_Exercise brief_. For the entries below, the expected answer is the line with "Známe největšího sympaťáka", the line with "Bude to jako na horské dráze, slibuje divoška z Ulice. Čekají", and every line between them, exactly as written, and nothing more.

_Recorded information_.
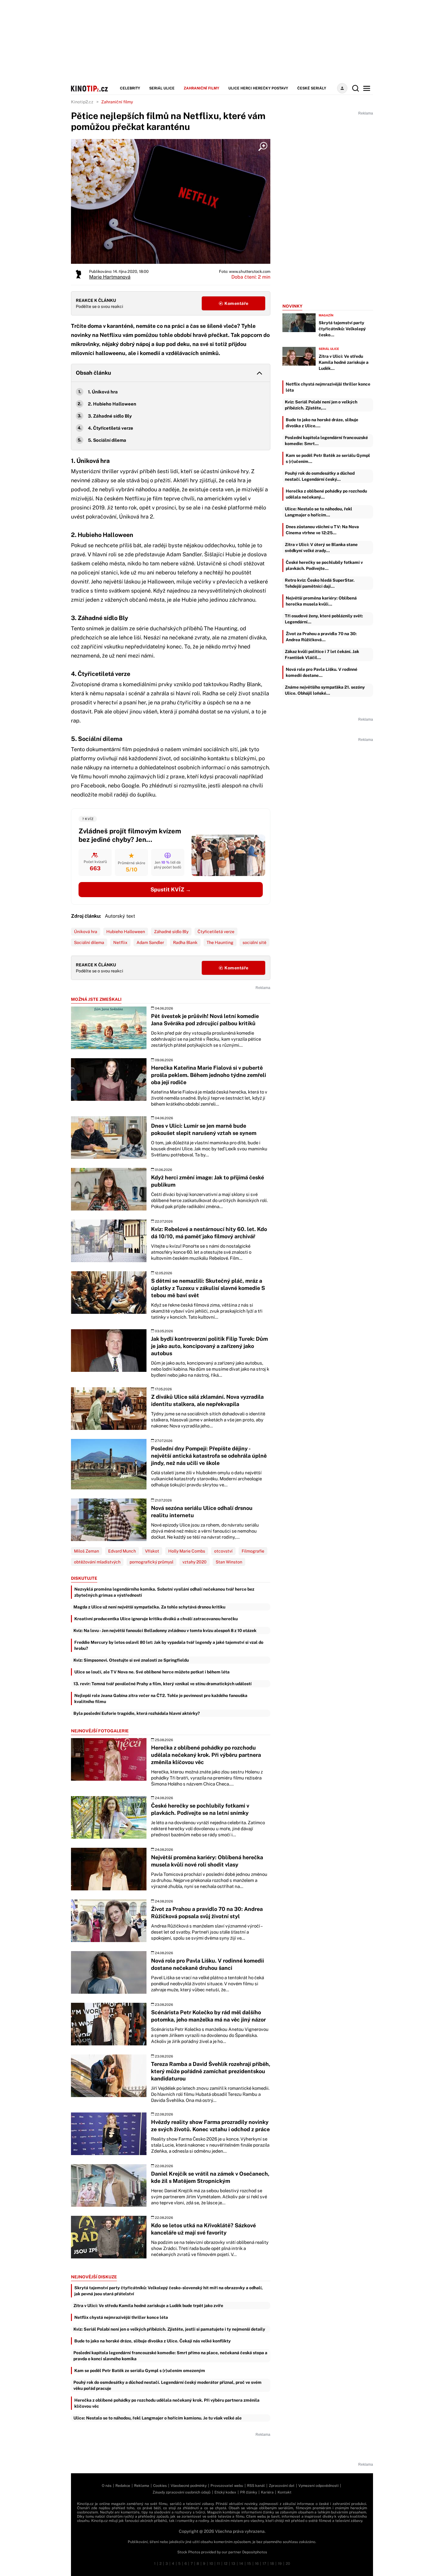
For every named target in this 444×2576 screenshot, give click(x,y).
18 (272, 2563)
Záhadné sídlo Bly (171, 931)
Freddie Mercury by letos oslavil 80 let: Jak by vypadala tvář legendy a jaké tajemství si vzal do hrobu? (168, 1645)
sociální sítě (254, 942)
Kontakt (284, 2492)
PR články (248, 2492)
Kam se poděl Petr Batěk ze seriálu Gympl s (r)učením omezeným (139, 2370)
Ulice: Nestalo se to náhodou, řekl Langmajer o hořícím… (318, 511)
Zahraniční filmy (201, 88)
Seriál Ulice (162, 88)
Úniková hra (85, 931)
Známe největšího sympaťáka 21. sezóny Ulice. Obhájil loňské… (325, 690)
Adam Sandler (150, 942)
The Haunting (220, 942)
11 (218, 2563)
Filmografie (253, 1551)
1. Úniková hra (103, 391)
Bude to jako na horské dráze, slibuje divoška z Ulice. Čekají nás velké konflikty (152, 2340)
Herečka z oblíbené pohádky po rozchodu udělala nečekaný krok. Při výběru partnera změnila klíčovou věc (166, 2403)
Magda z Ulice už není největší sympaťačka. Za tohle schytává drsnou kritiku (149, 1607)
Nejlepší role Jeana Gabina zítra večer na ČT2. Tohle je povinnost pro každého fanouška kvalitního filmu (160, 1698)
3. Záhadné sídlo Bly (110, 416)
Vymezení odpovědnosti (318, 2486)
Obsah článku (93, 373)
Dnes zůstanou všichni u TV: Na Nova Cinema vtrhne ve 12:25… (322, 529)
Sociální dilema (89, 942)
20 (288, 2563)
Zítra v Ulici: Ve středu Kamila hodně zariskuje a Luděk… (343, 362)
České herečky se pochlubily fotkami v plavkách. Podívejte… (324, 565)
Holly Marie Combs (186, 1551)
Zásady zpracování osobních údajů (182, 2492)
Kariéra (267, 2492)
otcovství (223, 1551)
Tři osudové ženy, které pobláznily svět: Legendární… (324, 618)
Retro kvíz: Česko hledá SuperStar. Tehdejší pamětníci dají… (320, 583)
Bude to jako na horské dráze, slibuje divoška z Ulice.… (322, 422)
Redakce (122, 2486)
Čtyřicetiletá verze (216, 931)
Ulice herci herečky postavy (258, 88)
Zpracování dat (281, 2486)
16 (257, 2563)
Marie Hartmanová (109, 277)
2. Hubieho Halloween (112, 403)
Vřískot (152, 1551)
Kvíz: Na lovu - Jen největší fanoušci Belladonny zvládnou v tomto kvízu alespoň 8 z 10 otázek (164, 1630)
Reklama (141, 2486)
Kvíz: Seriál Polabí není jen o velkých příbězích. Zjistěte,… (321, 404)
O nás (106, 2486)
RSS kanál (256, 2486)
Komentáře (236, 303)
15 (249, 2563)
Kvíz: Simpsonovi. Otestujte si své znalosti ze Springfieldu (131, 1660)
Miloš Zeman (86, 1551)
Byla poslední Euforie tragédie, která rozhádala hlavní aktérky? (136, 1713)
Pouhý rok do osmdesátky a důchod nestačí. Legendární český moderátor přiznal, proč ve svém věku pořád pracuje (167, 2385)
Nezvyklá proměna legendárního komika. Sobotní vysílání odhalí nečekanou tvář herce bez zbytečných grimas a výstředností (164, 1592)
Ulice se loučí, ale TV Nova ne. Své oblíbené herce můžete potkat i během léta (152, 1671)
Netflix (120, 942)
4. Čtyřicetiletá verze (110, 428)
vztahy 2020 (194, 1561)
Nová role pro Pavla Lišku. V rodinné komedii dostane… (321, 672)
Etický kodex (225, 2492)
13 (233, 2563)
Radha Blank (185, 942)
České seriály (311, 88)
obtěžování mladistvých (97, 1561)
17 (264, 2563)
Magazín (326, 315)
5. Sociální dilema (107, 440)
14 (241, 2563)
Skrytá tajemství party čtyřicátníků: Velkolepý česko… (342, 328)
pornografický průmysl (151, 1561)
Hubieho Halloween (125, 931)
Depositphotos (254, 2552)
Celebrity (130, 88)
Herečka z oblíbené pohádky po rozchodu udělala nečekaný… (326, 494)
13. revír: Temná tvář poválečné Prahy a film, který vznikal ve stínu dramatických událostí (162, 1683)
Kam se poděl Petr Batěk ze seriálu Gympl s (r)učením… (328, 458)
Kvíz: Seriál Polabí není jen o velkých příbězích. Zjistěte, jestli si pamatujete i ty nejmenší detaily (169, 2329)
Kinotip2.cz (82, 101)
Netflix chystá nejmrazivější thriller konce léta (121, 2317)
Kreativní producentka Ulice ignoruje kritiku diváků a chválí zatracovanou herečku (156, 1618)
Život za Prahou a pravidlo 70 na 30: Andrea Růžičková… (321, 636)
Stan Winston (229, 1561)
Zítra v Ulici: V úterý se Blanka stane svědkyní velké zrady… (321, 547)
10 (211, 2563)
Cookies (160, 2486)
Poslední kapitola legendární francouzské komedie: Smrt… (326, 440)
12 (225, 2563)
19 (280, 2563)
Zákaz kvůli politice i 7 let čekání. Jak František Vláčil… (322, 654)
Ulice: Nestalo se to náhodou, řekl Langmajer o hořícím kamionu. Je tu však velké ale (157, 2418)
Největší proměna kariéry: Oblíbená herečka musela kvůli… (321, 601)
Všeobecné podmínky (189, 2486)
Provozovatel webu (227, 2486)
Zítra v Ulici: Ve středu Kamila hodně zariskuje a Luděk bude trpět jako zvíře (148, 2305)
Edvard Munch (122, 1551)
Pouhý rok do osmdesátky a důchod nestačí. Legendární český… (320, 476)
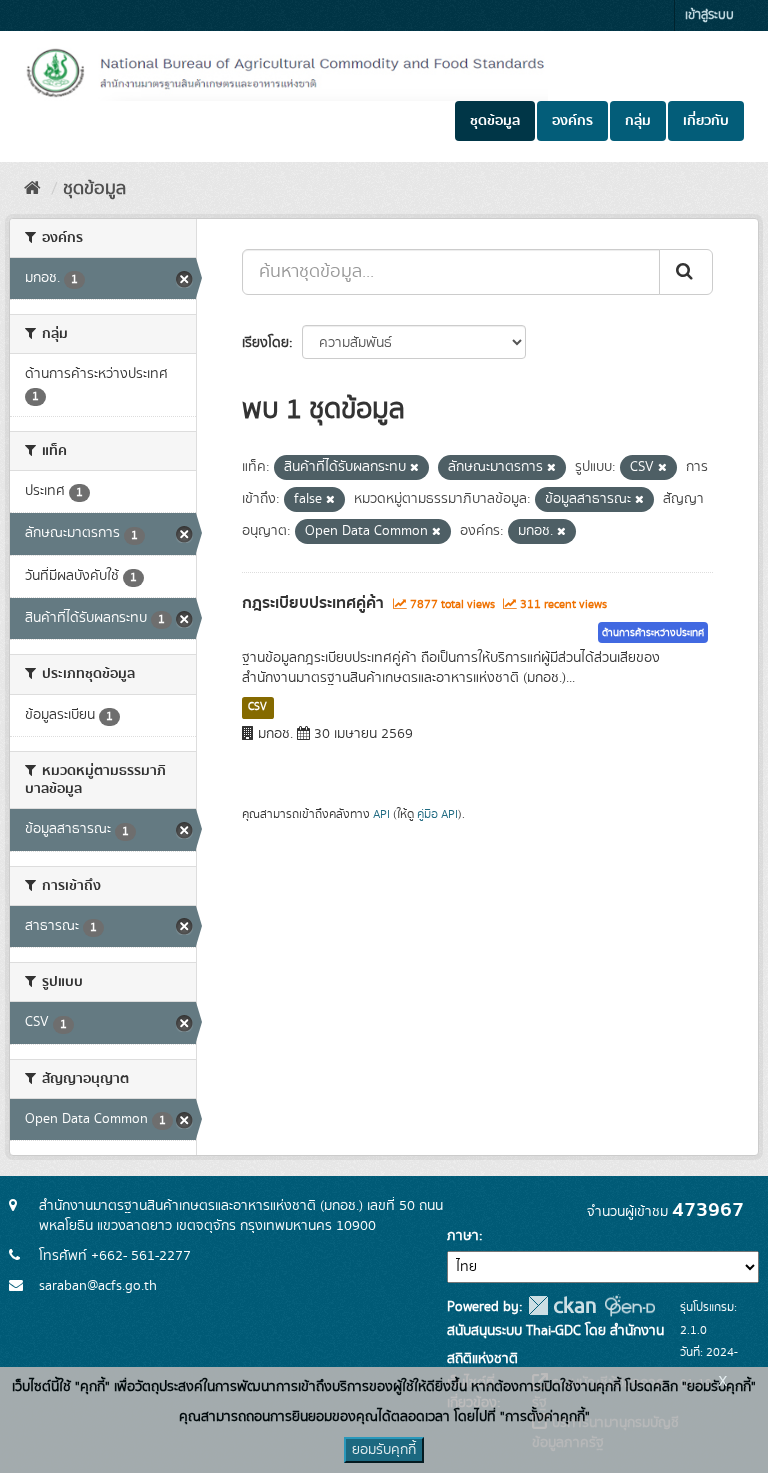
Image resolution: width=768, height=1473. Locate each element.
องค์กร (572, 121)
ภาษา (463, 1236)
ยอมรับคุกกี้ (384, 1450)
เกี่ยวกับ (706, 121)
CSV (257, 707)
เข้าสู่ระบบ (709, 15)
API (381, 814)
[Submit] (686, 272)
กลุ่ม (638, 121)
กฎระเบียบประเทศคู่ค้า (313, 603)
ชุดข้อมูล (495, 121)
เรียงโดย (265, 343)
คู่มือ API (437, 814)
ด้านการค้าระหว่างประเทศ (653, 633)
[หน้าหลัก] (32, 189)
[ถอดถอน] (414, 468)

_Expected answer_.
Známe největšího sympaťáka 21. sezóny Ulice. Obhájil loňské… (325, 690)
Adam Sandler (150, 942)
The Haunting (220, 942)
11 (218, 2563)
Filmografie (253, 1551)
1. Úniková hra (103, 391)
Bude to jako na horské dráze, slibuje divoška z Ulice. Čekají nás velké konflikty (152, 2340)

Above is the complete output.